Bize Ebû'l-Hüseyin b. el-Fadl el-Kattân, ona Abdullah b. Cafer, ona Yakub b. Süfyan, ona Abdullah b. Salih el-Cühenî, ona Endülüs kadısı Muâviye b. Salih el-Hımsî, ona Ebû Osman, ona Cübeyr b. Nüfeyr ile Rabîa b. Yezîd, onlara Ebû İdris el-Havlânî ile Abdülvehhâb b. Buht, onlara el-Leys b. Süleym el-Cühenî, bunların hepsi de Ukbe b. Âmir'den rivâyet etti. (T) Yine bize Ebû Abdullah el-Hafız, ona Ebû Bekir Muhammed b. Ahmed b. Bâleveyh ile Ebû Bekir b. Cafer, onlara Abdullah b. Ahmed b. Hanbel, ona babası, ona Abdurrahman b. Mehdî, ona Muâviye b. Salih, onja Rabîa b. Yezîed, ona Ebû İdris el-Havlânî, ona Ebû Osman, ona Cübeyr b. Nüfeyr, ona da Ukbe b. Âmir şöyle dedi:
"Bizler deve çobanlığı yapıyorduk. Çobanlık sırası bana gelince, sürüyü akşamdan sürerek Rasûlullah'ın (sav) yanına vardım. O sırada Hz. Peygamber (sav) ayakta insanlara bir şeyler söylüyordu. Ben O'nun şu sözlerine yetiştim: "Bir müslüman abdestini güzelce alır, sonra kalkıp iki rekât namaz kılar, her iki rekâtta da yüzü ve kalbi ile Allah'a yönelirse, kendisine cennet vacip olur."

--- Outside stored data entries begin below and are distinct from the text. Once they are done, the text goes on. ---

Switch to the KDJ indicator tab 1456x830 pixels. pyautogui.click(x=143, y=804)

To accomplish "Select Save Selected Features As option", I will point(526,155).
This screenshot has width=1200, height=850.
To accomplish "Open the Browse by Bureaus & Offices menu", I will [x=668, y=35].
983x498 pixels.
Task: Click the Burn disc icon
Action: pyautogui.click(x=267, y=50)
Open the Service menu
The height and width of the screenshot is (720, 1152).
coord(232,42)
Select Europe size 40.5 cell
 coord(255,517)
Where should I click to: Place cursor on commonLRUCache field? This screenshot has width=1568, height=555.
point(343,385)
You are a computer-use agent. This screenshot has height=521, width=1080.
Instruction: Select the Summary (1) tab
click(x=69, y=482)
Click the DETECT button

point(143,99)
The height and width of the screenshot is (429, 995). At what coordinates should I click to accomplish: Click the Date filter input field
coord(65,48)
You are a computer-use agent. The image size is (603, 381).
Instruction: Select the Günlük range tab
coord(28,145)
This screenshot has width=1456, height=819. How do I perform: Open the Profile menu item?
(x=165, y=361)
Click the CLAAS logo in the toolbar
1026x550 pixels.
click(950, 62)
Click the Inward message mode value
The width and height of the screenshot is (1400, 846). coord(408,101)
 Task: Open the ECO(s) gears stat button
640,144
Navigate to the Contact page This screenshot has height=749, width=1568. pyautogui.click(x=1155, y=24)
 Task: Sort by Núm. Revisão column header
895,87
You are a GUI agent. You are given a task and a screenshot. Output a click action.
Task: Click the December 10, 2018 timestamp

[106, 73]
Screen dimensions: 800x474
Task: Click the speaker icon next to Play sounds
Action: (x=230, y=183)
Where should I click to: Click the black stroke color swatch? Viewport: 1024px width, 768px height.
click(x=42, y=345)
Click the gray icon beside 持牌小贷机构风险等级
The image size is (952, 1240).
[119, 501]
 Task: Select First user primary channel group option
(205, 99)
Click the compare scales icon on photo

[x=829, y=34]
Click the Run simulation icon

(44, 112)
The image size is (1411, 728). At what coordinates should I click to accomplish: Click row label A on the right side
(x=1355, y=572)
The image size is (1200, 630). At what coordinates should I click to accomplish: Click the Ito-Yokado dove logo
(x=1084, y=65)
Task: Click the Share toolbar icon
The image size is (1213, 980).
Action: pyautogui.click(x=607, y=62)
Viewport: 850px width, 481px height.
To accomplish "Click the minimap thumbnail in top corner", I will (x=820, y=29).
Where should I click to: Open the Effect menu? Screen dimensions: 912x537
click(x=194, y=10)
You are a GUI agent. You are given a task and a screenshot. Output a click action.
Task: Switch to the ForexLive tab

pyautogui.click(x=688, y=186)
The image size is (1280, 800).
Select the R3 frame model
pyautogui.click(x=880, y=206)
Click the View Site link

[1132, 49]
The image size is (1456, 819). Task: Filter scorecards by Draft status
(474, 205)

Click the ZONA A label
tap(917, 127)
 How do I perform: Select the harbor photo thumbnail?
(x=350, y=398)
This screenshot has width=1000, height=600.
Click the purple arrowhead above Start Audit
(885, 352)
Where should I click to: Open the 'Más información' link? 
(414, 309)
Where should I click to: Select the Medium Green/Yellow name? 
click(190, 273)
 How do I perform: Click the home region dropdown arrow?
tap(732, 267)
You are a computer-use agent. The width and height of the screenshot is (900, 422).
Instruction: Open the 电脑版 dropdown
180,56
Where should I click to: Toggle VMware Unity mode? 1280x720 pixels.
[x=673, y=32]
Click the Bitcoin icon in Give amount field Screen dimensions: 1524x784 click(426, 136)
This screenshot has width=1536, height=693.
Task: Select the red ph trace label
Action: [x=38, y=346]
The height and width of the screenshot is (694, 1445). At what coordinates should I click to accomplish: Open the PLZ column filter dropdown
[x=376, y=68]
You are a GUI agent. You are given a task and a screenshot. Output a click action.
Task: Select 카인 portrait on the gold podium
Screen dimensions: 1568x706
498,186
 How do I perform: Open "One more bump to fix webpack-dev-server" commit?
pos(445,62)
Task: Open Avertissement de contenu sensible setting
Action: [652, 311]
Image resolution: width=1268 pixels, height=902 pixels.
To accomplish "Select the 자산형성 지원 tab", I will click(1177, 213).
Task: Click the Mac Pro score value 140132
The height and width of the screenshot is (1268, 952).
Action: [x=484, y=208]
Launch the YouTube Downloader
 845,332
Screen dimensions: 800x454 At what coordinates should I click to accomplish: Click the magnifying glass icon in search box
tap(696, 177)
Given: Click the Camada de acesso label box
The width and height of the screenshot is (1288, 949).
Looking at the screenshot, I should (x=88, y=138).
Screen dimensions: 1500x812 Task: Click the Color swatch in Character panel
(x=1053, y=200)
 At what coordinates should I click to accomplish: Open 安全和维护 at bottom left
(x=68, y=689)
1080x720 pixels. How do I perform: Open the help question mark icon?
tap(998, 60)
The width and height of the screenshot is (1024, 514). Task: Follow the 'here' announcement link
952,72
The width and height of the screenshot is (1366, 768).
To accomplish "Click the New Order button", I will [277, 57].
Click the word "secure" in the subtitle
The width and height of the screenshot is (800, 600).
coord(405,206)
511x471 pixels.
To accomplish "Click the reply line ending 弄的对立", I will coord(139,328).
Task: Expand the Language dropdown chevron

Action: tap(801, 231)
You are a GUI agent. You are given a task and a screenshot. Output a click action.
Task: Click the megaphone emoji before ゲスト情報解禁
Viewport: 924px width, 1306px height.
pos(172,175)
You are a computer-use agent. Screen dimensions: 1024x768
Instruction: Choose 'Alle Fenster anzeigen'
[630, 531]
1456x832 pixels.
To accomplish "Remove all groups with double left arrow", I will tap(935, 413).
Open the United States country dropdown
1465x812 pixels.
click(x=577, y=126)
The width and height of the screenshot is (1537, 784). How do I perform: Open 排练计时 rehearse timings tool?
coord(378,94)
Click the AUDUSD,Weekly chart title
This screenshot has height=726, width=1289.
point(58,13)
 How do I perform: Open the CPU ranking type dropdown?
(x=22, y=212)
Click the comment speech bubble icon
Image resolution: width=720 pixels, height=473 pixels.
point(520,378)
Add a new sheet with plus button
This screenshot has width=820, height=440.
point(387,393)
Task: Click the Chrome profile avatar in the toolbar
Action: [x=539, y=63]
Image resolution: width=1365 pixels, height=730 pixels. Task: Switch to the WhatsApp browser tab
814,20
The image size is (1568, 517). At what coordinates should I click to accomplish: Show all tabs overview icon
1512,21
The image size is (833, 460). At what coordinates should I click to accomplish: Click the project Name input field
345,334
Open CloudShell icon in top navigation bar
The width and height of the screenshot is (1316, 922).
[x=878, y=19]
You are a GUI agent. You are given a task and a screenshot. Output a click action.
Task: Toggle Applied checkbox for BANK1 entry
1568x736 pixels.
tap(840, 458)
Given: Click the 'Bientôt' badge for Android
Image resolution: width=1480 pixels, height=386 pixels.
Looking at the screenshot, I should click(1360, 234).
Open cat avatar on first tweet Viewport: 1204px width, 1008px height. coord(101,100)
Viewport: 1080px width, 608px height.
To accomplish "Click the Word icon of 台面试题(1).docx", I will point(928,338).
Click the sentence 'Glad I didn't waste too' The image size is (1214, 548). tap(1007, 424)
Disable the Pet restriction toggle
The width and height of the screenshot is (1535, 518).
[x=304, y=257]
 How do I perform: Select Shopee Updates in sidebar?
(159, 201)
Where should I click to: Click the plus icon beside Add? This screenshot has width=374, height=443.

Bunu duyunca ben, "Bu ne güzel!" dedim. O sırada önümde duran biri, "Bundan önceki daha güzeldi" dedi. Adama baktım, Ömer b. el-Hattâb (ra) imiş. Bana "Ben senin az önce geldiğini gördüm" dedi ve (Hz. Peygamber'in sözünü) zikretti: "Sizden biri abdest alır ve sonra 'Şehâdet ederim ki Allah'tan başka ilâh yoktur. Yine şehâdet ederim ki Muhammed Allah'ın kulu ve rasûlüdür' derse, ona istediği kapıdan girmesi için cennetin sekiz kapısı birden açılır."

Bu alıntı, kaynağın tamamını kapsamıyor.